TRY IT>
Each record that follows should be duplicated exactly, except for its pictures.

[Stored items]

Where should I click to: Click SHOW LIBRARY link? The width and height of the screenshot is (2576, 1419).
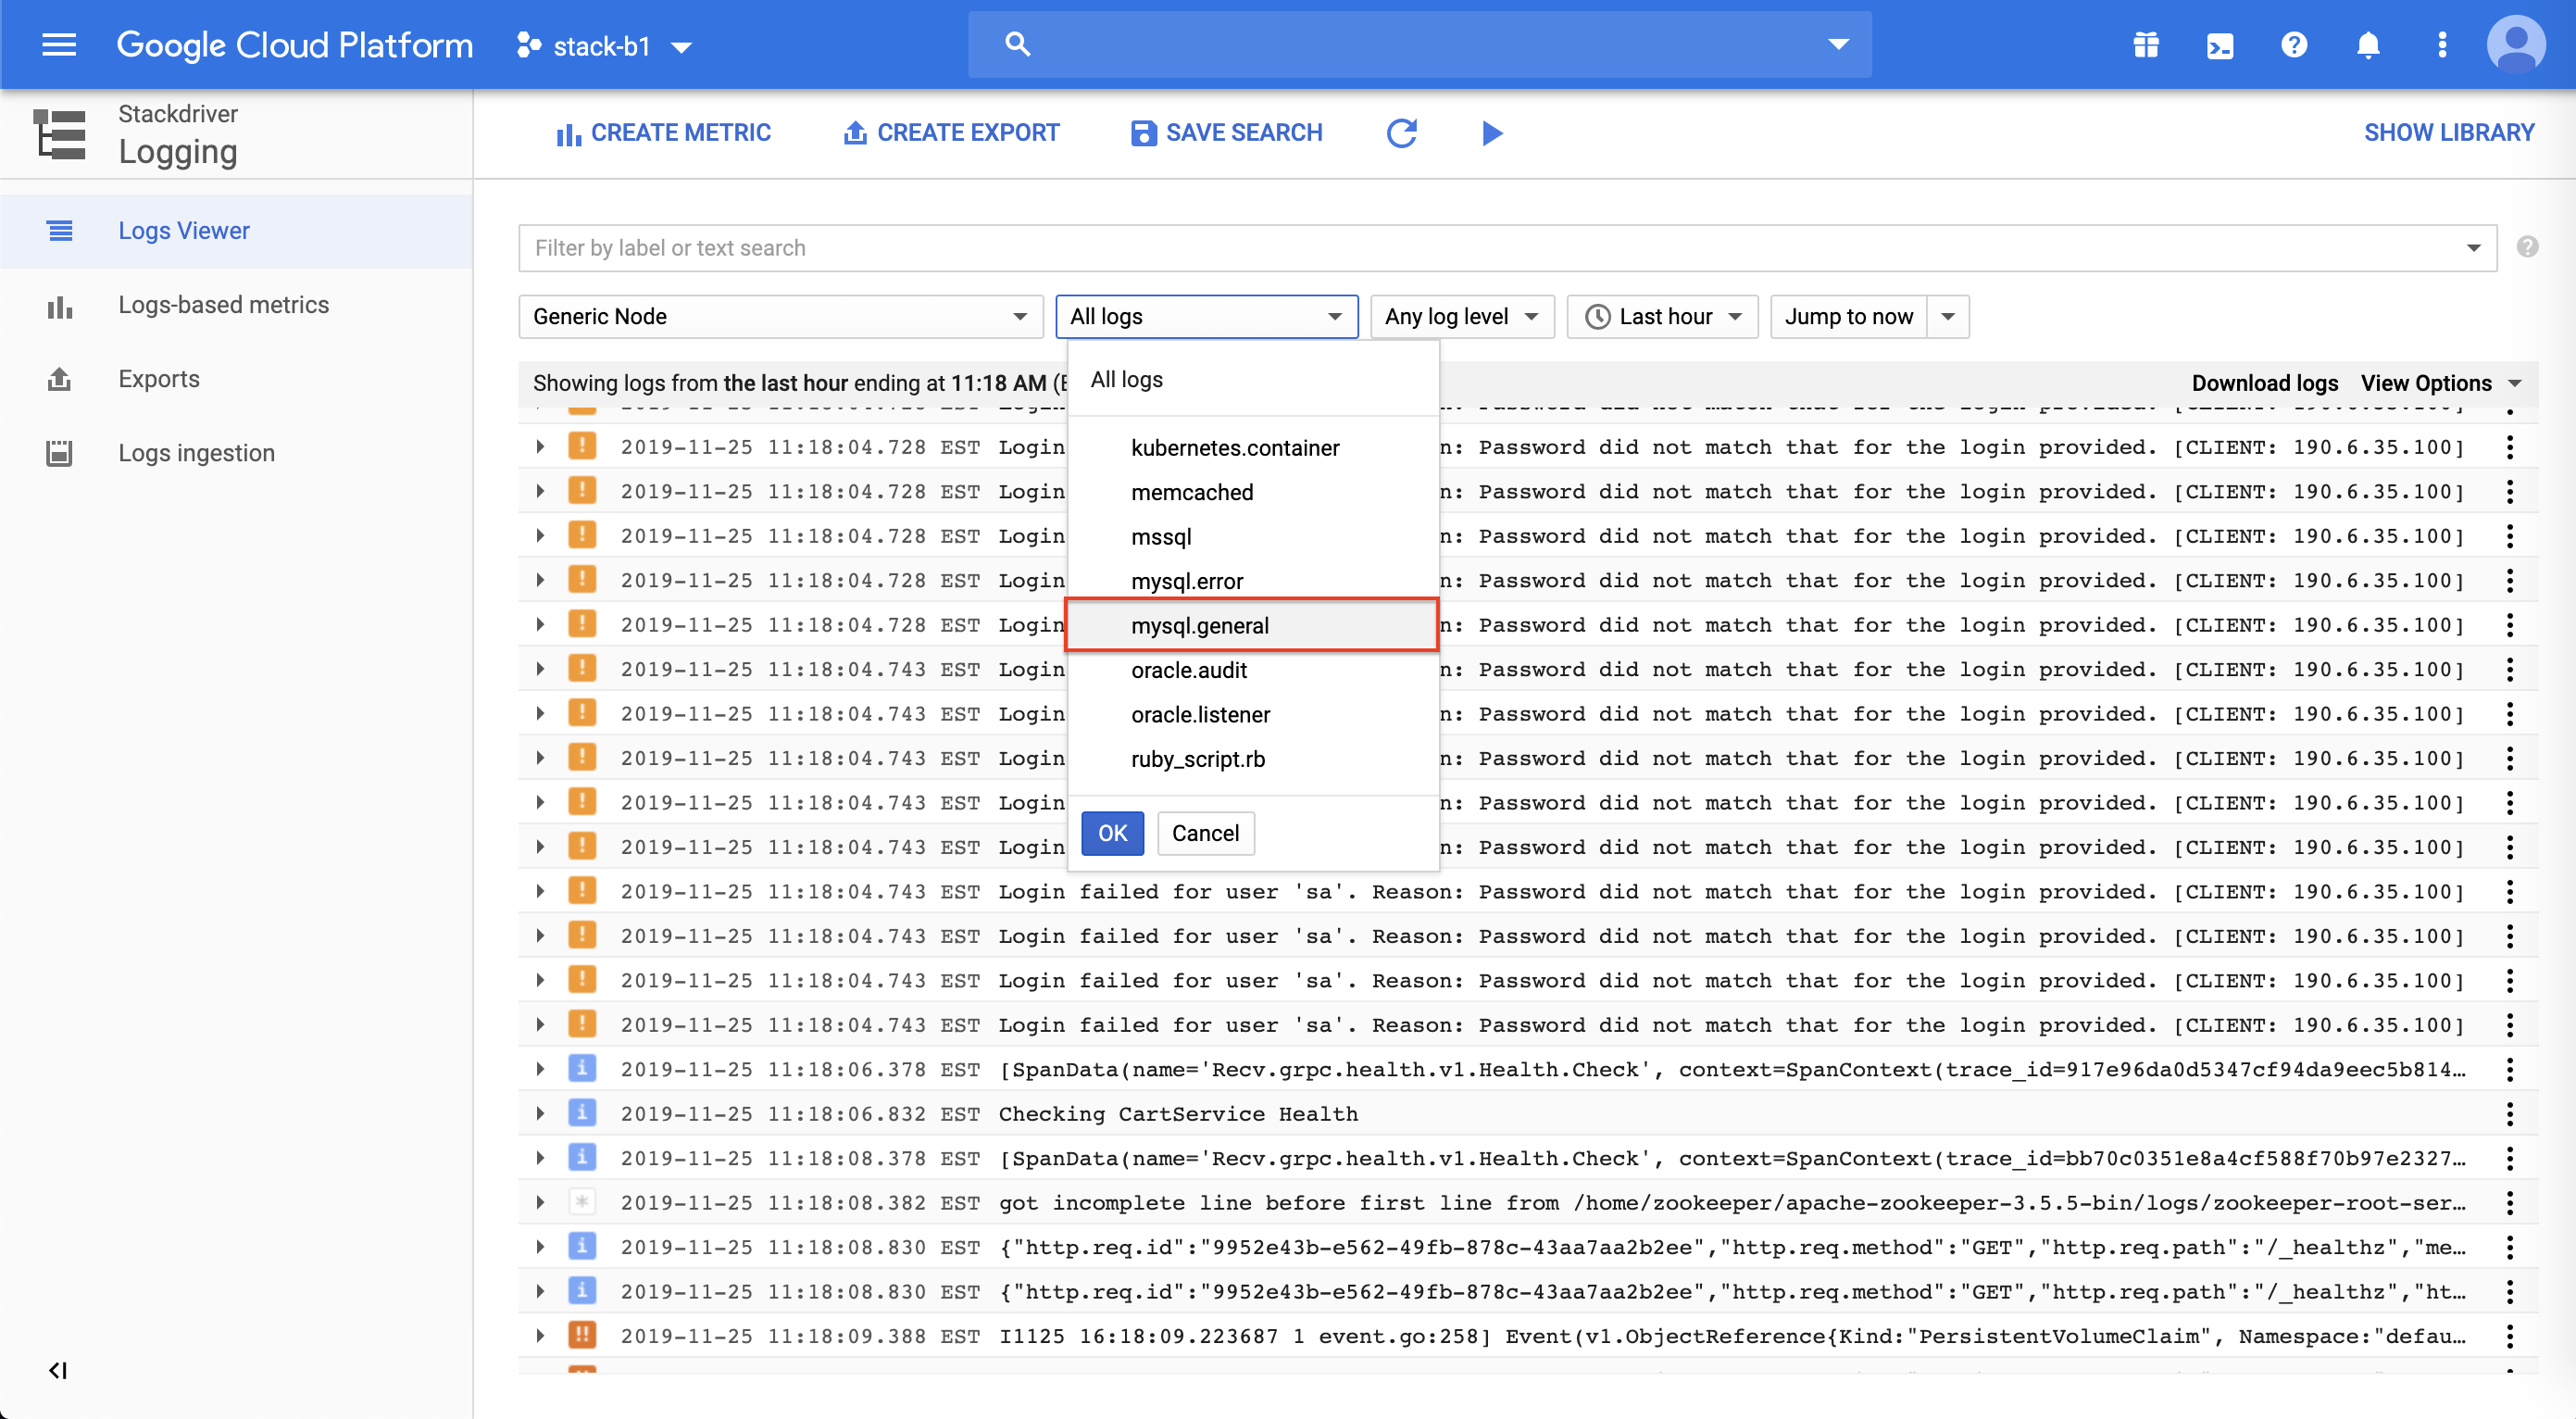[2448, 133]
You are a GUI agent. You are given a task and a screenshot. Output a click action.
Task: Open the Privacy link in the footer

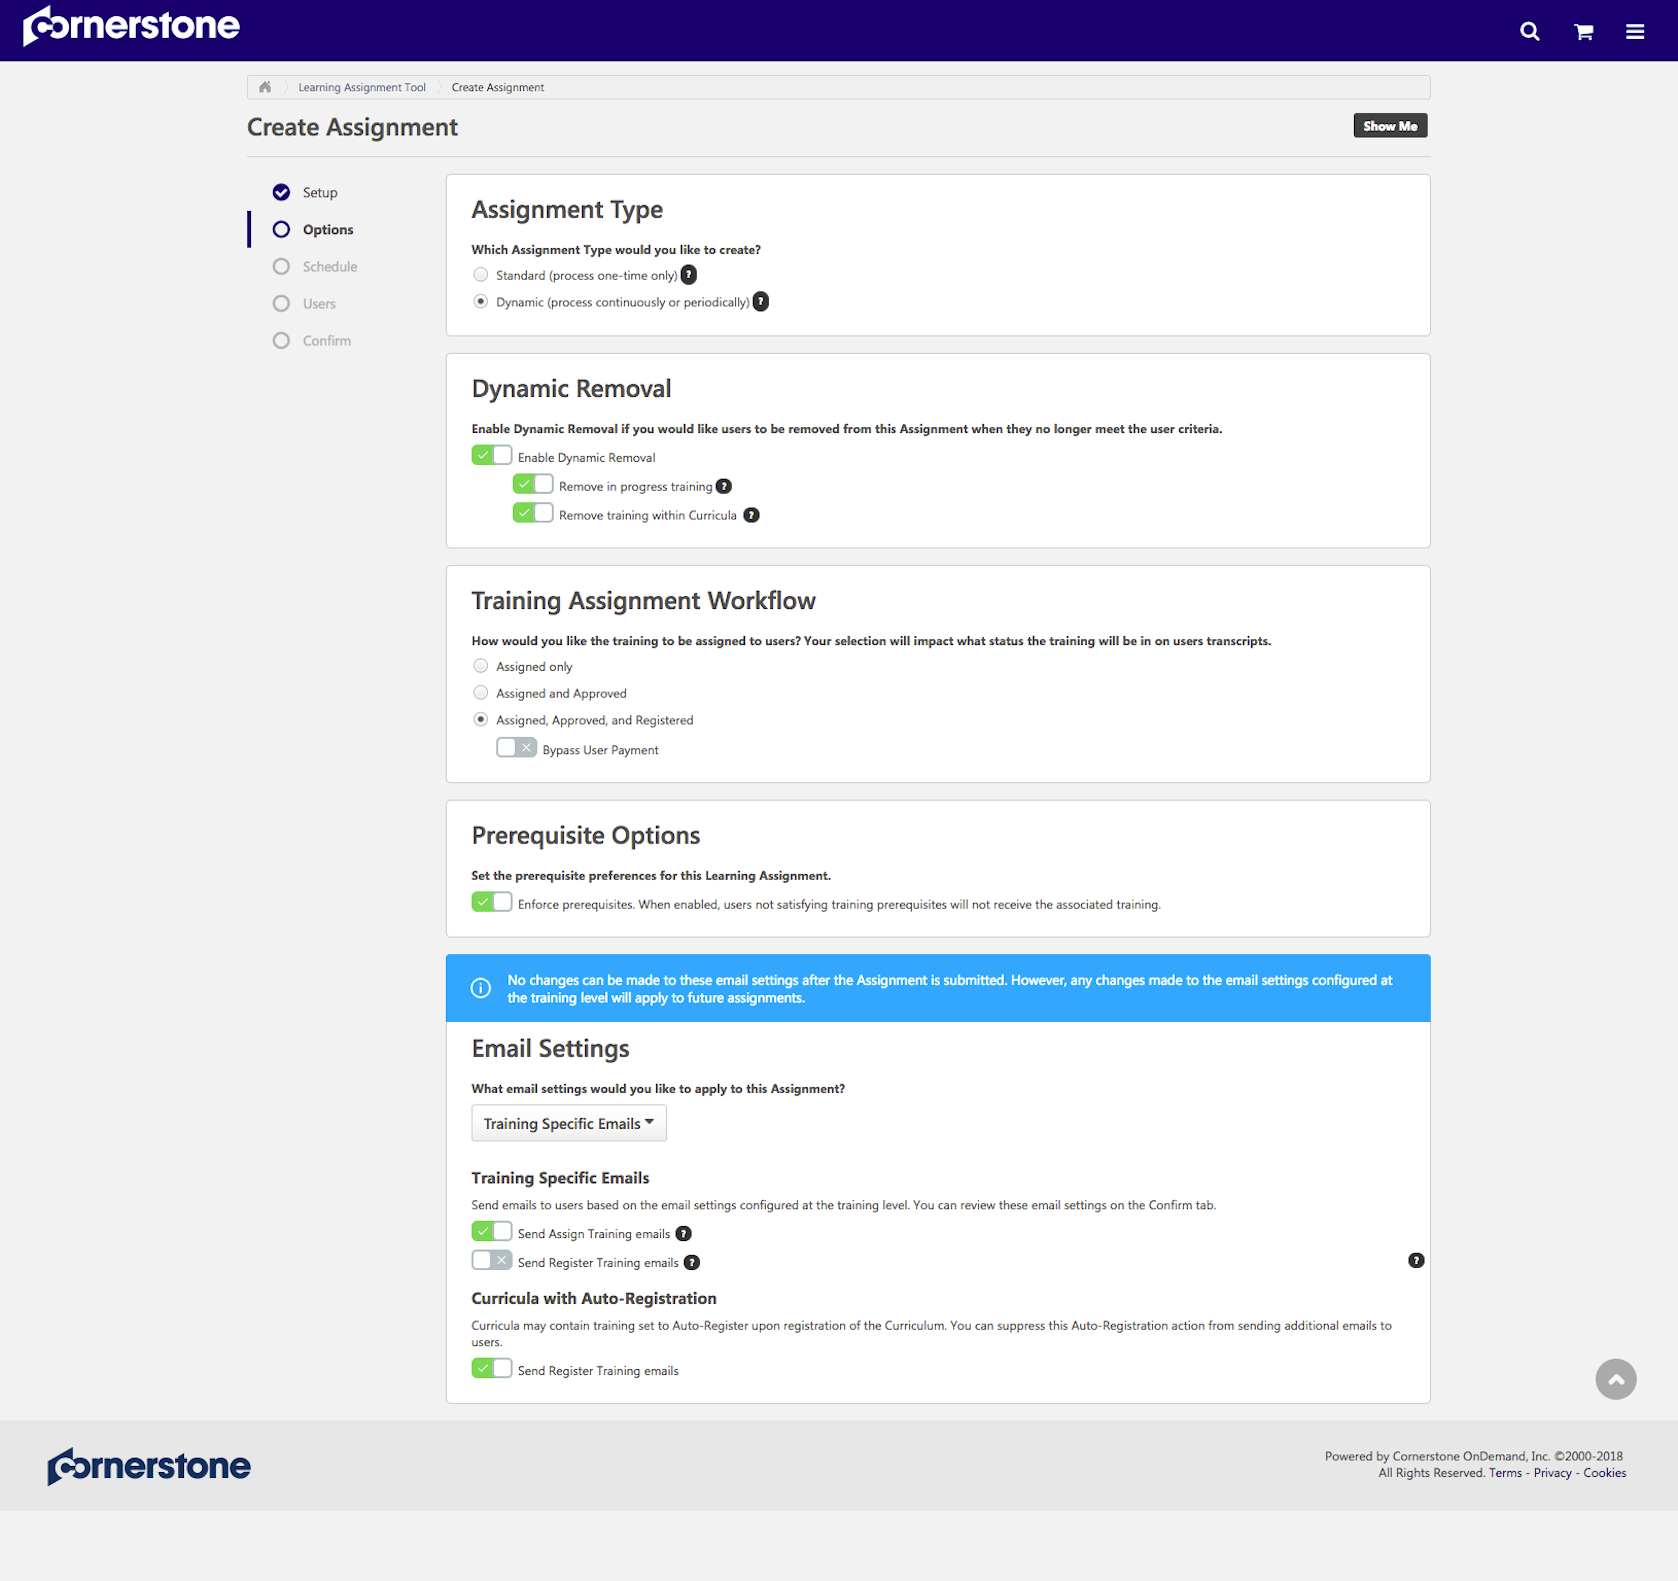coord(1552,1473)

TASK ANSWER>
Where should I click to: Click SHOW LIBRARY link? The width and height of the screenshot is (2576, 1419).
[2448, 133]
You are a GUI agent. You are given a task and a screenshot. Output a click action.
Task: Open the Privacy link in the footer

coord(1552,1473)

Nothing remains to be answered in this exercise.